TASK BRIEF:
Pictures are not part of the copy. Write out exactly the lines from the line with "Task: Click the キャンセル button" through the end of the entries below.

Stored data
━━━━━━━━

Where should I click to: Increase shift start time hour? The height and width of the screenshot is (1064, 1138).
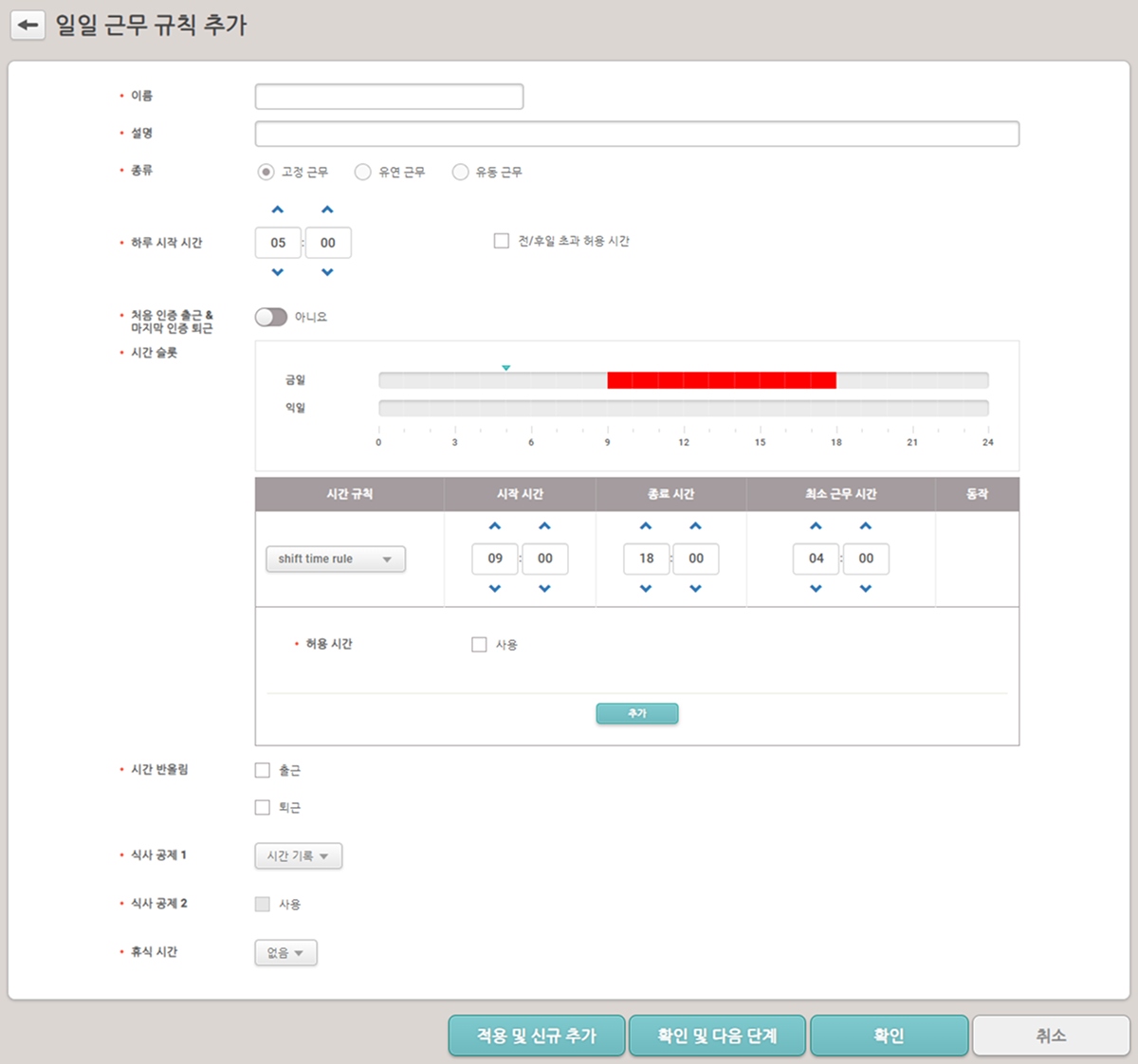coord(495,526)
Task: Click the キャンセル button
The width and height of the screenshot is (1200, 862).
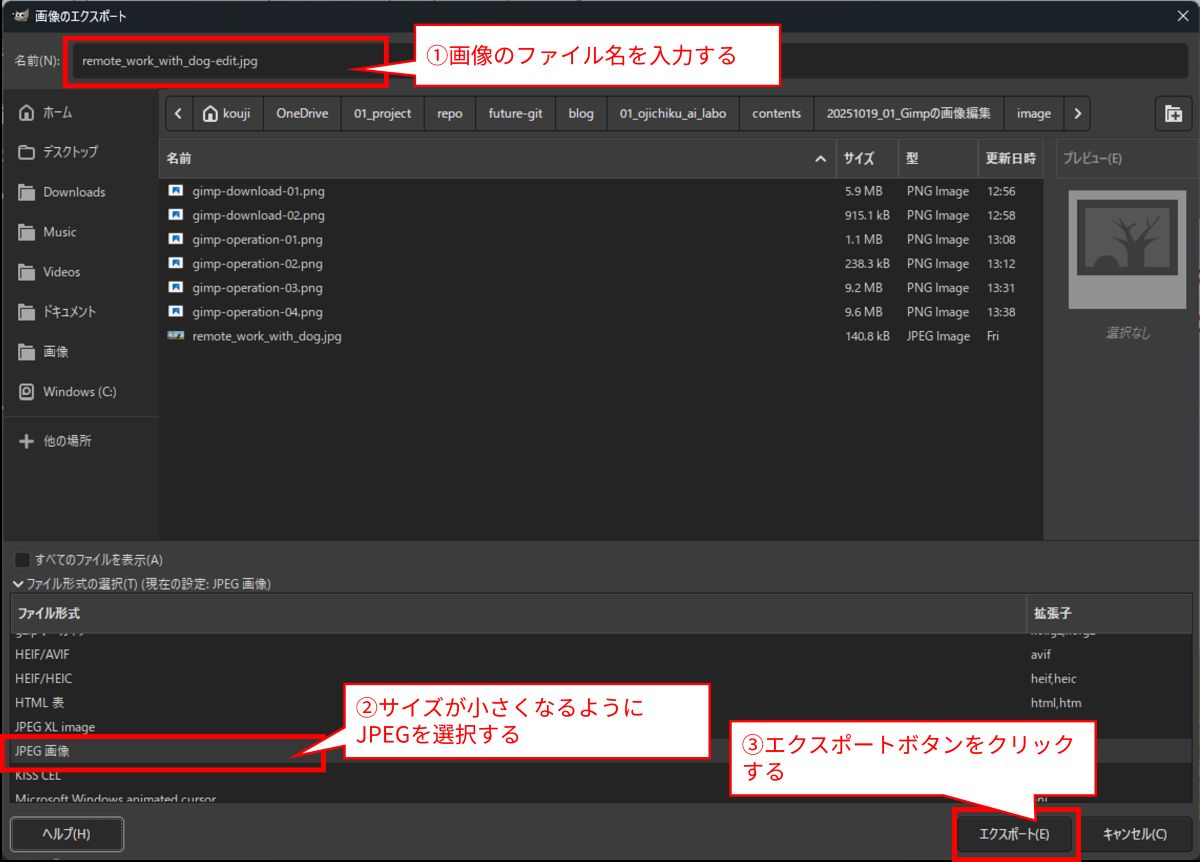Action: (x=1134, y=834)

━━━━━━━━

REPLY:
Task: Click the キャンセル button
The width and height of the screenshot is (1200, 862).
Action: (x=1134, y=834)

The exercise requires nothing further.